The year 1939 marked what was billed as the fifth Knox County Fair held in Bicknell. The fair at Vincennes was discontinued after 1921, the fairgrounds having been on the site of what is now Gregg Park. It was revived in downtown Bicknell over two days in early October 1935, then in 1936 was staged at the city park. Finally, in 1937, the fair was moved out to Hooper Field, the football field along Indiana 67. That would be its location until the present-day fairgrounds was acquired in 1947.
The fair was held over four days that year, from Wednesday, Aug. 9 through Saturday, Aug. 12. The midway was set up west of the football field. There was all kinds of special entertainment that year, but the highlight was a show put on by entertainers with the famous WLS National Barn Dance.
WLS Radio’s National Barn Dance aired on Saturday nights, broadcast from Chicago. The show started in 1924, and featured music, comedy, and skits, playing before live audiences.

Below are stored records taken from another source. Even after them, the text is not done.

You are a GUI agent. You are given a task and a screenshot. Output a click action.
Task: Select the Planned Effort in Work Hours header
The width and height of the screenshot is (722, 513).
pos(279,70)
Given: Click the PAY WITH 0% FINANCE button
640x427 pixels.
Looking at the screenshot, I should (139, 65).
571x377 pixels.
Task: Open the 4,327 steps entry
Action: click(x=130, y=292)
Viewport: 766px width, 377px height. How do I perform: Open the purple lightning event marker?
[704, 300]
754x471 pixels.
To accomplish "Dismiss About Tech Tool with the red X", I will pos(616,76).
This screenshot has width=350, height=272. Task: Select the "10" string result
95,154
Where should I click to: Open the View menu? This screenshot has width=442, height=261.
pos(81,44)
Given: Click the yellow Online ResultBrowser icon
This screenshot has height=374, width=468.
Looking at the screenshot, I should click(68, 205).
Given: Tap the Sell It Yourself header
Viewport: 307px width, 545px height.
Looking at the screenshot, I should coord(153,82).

The show in Bicknell was on the opening night of the fair. There were two performances, at 7:30 p.m. and 9 p.m., on a stage decorated, of course, as a barn scene with straw bales set up on Hooper Field. Fifteen people made up the show, but the featured entertainers were Pat Buttram, the DeZurik Sisters, and the Prairie Ramblers.
Some 1,500 people attended the first show, seated on both chairs and bleachers. This is how “The Bicknell Daily News” described what the audience saw: “Pat Buttram and his hillbilly and cowboy and cowgirl artists yodeled, danced, joked, twanged guitars and mandolins, tooted jugs and rattled bones in entertainment that held forth throughout the evening.”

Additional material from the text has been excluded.